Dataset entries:
--------

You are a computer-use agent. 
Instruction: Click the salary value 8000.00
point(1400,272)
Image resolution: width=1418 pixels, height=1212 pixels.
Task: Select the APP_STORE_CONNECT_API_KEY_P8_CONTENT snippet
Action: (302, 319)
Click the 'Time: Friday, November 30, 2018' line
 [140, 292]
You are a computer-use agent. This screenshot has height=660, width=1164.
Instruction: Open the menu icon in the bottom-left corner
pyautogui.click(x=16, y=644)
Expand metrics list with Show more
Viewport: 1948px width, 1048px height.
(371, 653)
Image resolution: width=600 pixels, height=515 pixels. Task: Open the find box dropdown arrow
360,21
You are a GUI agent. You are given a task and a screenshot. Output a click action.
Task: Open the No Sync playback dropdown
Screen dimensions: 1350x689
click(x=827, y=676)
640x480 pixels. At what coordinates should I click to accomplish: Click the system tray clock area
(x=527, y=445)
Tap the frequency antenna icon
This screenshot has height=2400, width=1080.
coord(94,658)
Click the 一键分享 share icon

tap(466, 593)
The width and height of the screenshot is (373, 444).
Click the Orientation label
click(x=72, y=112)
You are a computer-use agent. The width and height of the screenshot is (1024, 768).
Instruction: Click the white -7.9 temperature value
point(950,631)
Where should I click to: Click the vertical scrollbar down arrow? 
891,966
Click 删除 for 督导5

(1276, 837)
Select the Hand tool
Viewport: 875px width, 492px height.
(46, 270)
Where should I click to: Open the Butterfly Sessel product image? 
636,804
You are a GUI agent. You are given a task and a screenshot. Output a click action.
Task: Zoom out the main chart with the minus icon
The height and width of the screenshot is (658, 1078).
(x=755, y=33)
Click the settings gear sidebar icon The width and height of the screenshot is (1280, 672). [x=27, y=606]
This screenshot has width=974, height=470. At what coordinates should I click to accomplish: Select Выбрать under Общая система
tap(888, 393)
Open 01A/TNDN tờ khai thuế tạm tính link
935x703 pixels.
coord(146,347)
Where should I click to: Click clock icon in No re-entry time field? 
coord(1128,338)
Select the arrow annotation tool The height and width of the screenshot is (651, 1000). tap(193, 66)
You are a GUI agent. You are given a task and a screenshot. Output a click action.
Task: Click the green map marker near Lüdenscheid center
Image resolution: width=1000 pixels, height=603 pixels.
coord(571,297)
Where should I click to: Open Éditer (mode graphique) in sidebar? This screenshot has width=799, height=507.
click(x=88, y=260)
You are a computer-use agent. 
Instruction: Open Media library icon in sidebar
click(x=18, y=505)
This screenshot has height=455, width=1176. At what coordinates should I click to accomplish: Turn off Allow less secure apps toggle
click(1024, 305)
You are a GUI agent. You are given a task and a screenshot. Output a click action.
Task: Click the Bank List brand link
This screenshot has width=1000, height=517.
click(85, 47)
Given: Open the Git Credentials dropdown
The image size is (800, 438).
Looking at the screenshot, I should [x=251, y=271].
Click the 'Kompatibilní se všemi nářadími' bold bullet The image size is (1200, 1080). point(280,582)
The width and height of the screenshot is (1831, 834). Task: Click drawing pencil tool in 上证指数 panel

--------

▶ [TASK DETAILS] Beginning at the line above that contains "Click 删除 for 督导5", return each line exactly through the line that contains "Task: Zoom out", and no others.

▶ [PROBLEM SOLUTION]
Click 删除 for 督导5

(1276, 837)
Select the Hand tool
Viewport: 875px width, 492px height.
(46, 270)
Where should I click to: Open the Butterfly Sessel product image? 
636,804
You are a GUI agent. You are given a task and a screenshot. Output a click action.
Task: Zoom out the main chart with the minus icon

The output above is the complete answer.